_Problem to solve_: Only an exact copy is wanted: the lines from the one holding "Task: Click the word" through the last line below, minus the pictures.

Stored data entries
+===+

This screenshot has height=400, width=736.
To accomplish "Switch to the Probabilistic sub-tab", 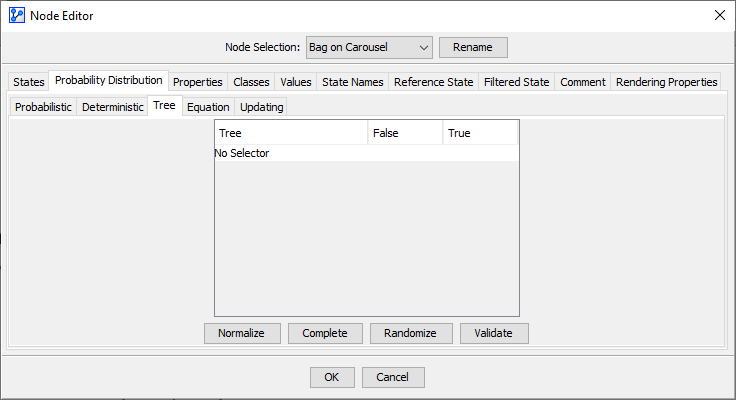I will (x=43, y=107).
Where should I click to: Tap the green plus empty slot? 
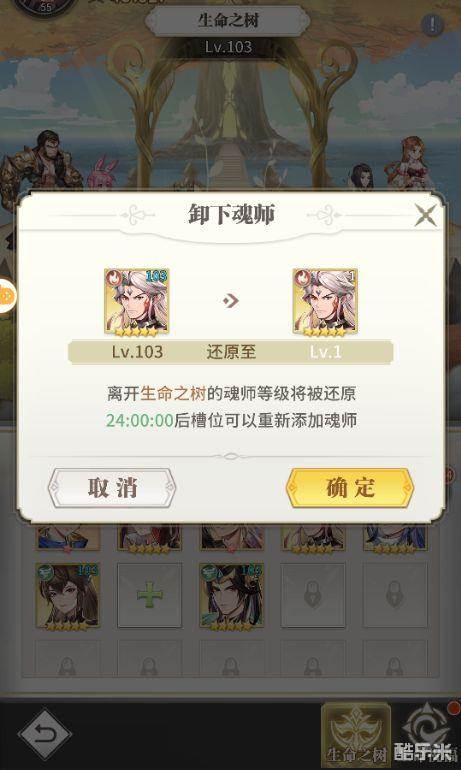[x=149, y=595]
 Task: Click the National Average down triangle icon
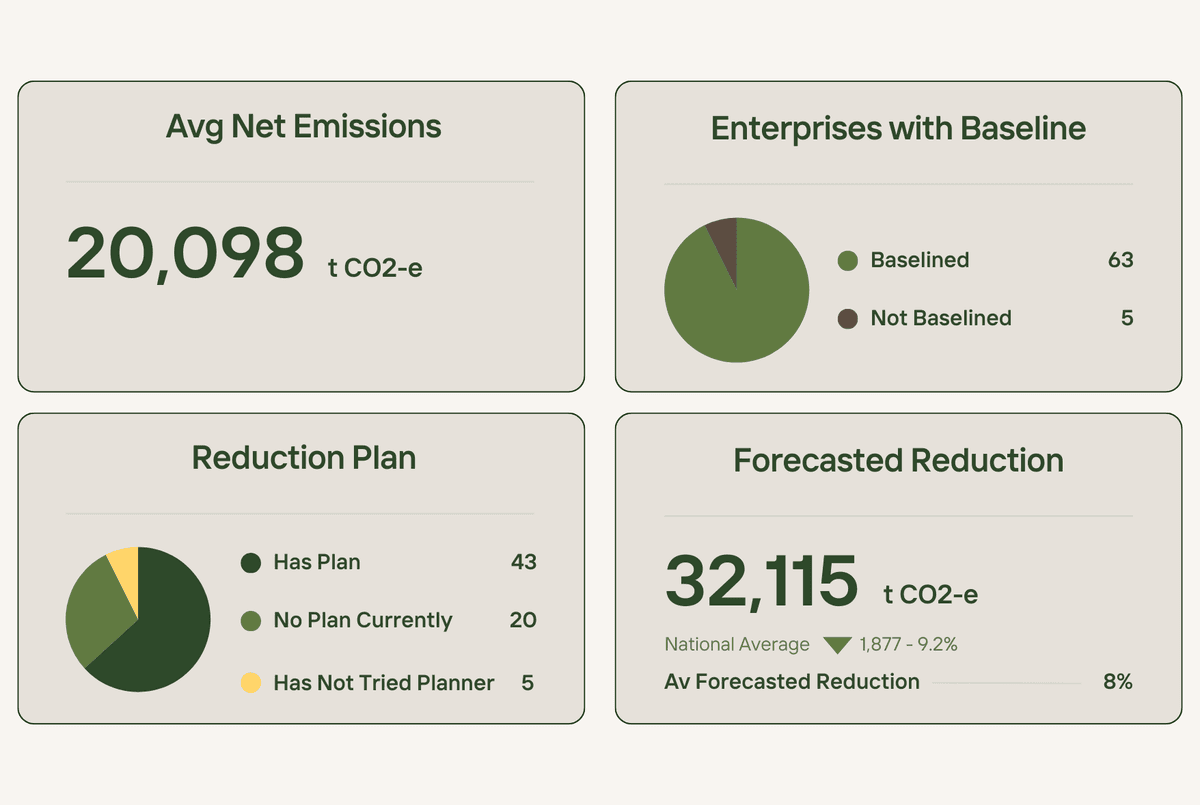click(x=837, y=645)
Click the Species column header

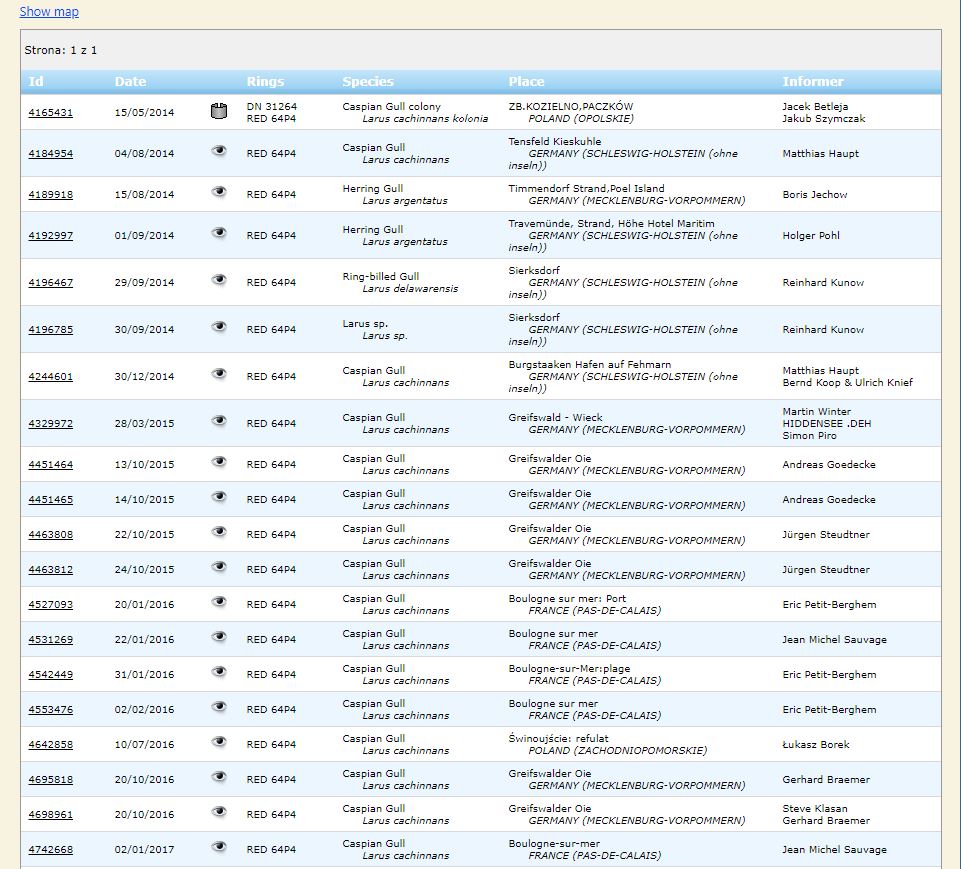pyautogui.click(x=368, y=82)
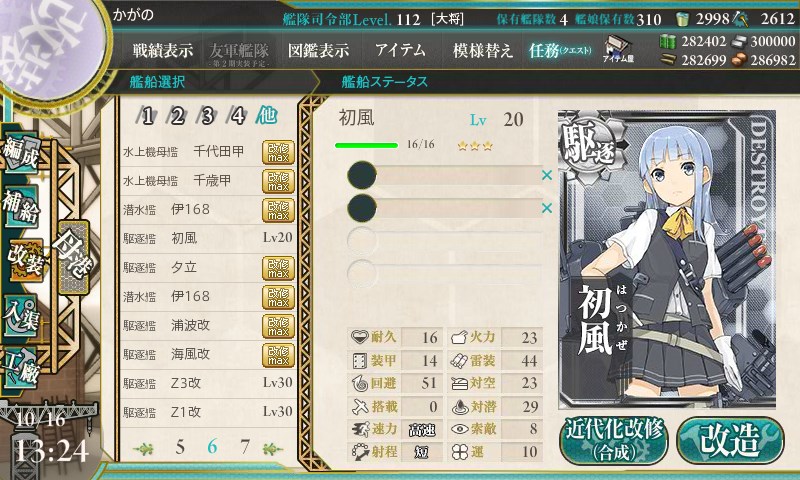Open the 工廠 (factory) sidebar icon

[21, 368]
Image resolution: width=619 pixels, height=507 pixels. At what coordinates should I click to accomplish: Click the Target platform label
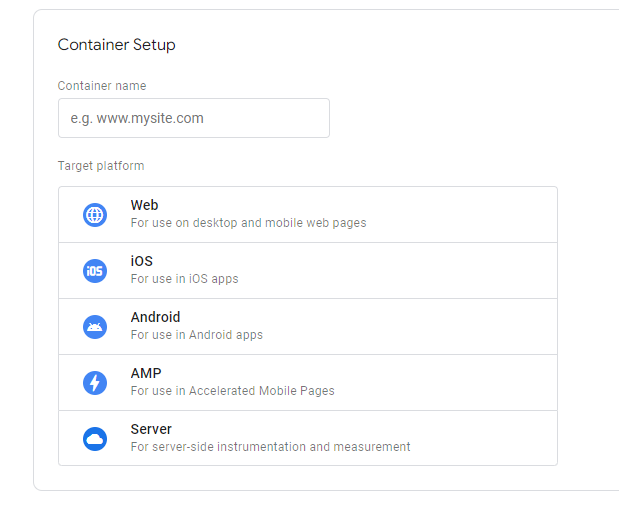pos(101,166)
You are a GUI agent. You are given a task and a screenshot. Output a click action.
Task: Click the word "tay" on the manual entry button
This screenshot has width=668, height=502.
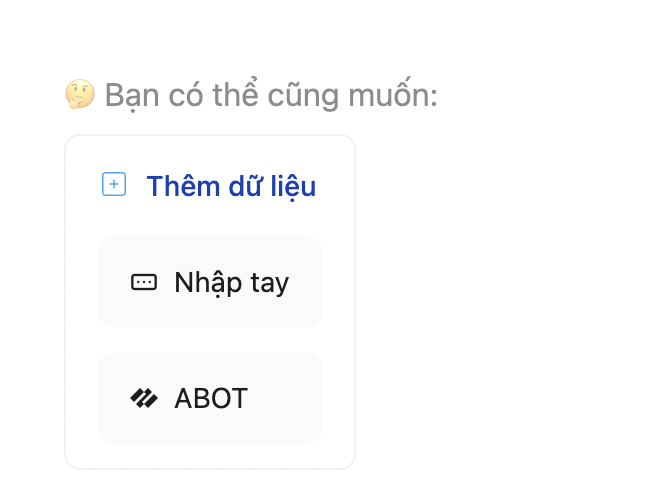269,284
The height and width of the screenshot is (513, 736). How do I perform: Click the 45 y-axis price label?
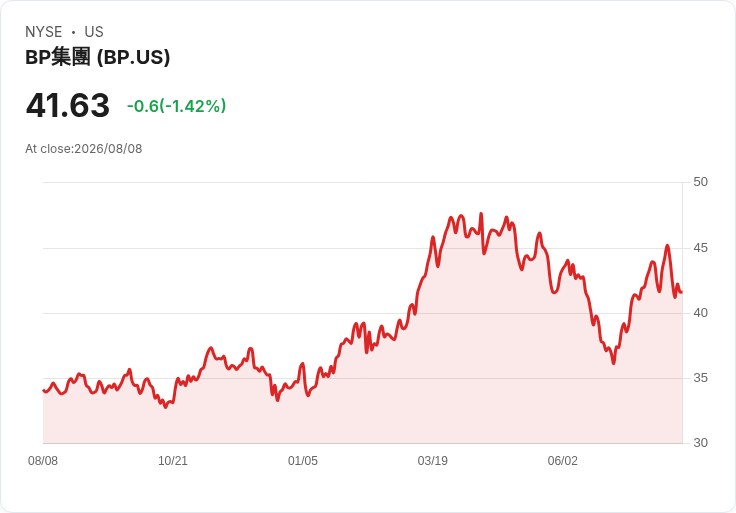point(700,248)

+===+

_Exercise result_:
Task: Click the word "tay" on the manual entry button
This screenshot has width=668, height=502.
269,284
The height and width of the screenshot is (513, 736). How do I perform: Click the 45 y-axis price label?
point(700,248)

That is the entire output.